Emerald Pharma and Sciences
According to the Vancouver office of Deloitte LLP, and the last available consolidated financial statements they created of Emerald Health Sciences Inc., Emerald Pharma is owned 53% by Vancouver-based Emerald Health Sciences Inc., and it used to be a British Columbia entity that moved jurisdiction to Delaware.
In the charges announced last week, the SEC alleged that Dhillon caused officers of Emerald Pharma, whom he directed as a director, to draft fake consulting agreements to obfuscate payments to undisclosed stock promoters, and Emerald Pharma then paid fake invoices rendered by the promoters. Dhillon settled that case with the SEC and didn’t have to pay a fine for the alleged wrongful conduct. It is possible that he avoided civil penalties because of the then-undisclosed criminal charges announced today against him related to Emerald Pharma.
Dhillon voluntarily disclosed the list of shareholders of Emerald Health Sciences Inc. in a Court proceeding, and in that list Martinez appears as a shareholder.
Dhillon was dealing with the death of his father-in-law the last few weeks, and it is likely that the FBI, US Department of Justice and SEC delayed making an announcement in respect of Emerald Pharma to allow him to deal with family matters.
Adding internal controls
Emerald Pharma issued a news release two days ago (here) in which they stated that they intend to “add internal accounting controls.”
Wait – they’re going to “add” internal controls? Why were there no internal controls before?
Since Deloitte LLP completes (perhaps “completed” if they have resigned from Pharma and Sciences), the financials of both entities consolidated together, it begs two questions – how it was able to issue audited financials without internal accounting controls in place for a public company, and whether Deloitte LLP informed Emerald Health Sciences Inc. (as control person and pursuant to consolidated financials that included Emerald Pharma), that there was a significant deficiency in internal controls. An auditor is required to report on internal controls to the client and more importantly, to the capital markets.
If they didn’t, that’s an issue for Deloitte LLP; if they did, that’s an issue for Emerald Pharma.
As noted here, Emerald Health Sciences Inc. is a controversial entity because Dhillon swore in an affidavit years after soliciting investments from investors, that one of its co-founders is Yadvinder Singh Dhillon. Singh-Dhillon is a US felon who was convicted of smuggling one of the largest amounts of heroin into the US with Ranjit Cheema, the deceased leader of an Indo-Canadian organized crime group. The Emerald Health Sciences Inc. entity controlled a number of public companies. One of those companies entered the legalized cannabis space in Canada and obtained a federal cannabis producer licence with the US felon in the mix.

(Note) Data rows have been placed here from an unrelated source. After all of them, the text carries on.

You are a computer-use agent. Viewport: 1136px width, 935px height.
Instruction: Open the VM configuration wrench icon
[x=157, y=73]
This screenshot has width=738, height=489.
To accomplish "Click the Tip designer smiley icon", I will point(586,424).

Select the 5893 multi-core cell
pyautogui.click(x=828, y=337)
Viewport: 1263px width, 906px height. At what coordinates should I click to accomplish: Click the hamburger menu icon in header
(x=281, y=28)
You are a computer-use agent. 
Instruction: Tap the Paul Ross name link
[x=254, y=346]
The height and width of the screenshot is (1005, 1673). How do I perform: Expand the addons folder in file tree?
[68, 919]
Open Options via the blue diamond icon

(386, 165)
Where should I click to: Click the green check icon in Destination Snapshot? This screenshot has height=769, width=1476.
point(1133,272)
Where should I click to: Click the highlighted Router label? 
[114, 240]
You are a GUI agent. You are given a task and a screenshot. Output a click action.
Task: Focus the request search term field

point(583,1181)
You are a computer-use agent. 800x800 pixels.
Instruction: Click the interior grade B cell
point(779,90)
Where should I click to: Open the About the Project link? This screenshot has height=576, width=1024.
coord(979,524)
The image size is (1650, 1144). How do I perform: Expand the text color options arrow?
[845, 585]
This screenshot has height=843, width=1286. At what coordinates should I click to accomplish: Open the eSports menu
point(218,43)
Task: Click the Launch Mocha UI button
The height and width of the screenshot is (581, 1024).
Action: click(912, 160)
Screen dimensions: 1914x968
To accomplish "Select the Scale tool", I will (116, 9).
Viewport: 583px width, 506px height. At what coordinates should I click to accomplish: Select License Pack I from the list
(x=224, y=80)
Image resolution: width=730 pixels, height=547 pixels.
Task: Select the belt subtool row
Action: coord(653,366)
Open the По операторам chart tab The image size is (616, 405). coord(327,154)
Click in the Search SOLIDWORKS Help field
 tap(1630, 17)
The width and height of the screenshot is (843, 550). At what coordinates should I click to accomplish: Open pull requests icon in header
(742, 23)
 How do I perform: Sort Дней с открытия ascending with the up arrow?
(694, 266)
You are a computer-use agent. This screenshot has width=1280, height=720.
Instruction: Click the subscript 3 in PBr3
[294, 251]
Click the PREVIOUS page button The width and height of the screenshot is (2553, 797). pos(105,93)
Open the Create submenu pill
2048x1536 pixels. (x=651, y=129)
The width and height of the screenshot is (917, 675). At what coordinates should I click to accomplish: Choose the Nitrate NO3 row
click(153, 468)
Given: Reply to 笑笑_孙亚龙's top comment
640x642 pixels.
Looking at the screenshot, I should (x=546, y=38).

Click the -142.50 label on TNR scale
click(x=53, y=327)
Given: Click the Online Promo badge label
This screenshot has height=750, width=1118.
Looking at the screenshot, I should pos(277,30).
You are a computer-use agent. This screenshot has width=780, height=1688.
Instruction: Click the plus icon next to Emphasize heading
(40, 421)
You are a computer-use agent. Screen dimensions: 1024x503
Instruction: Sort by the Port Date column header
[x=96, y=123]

How any of that was possible remains a mystery. Singh-Dhillon’s criminal history was well-known because the heroin smuggling case was heavily covered in the media for over a decade in Canada.
Dhillon incorporated a company in California through Martinez that they decided to name “Walk on Water” – an expression that means a person believes he or she is untouchable, superhuman, godlike. One suspects the FBI may have some views on that.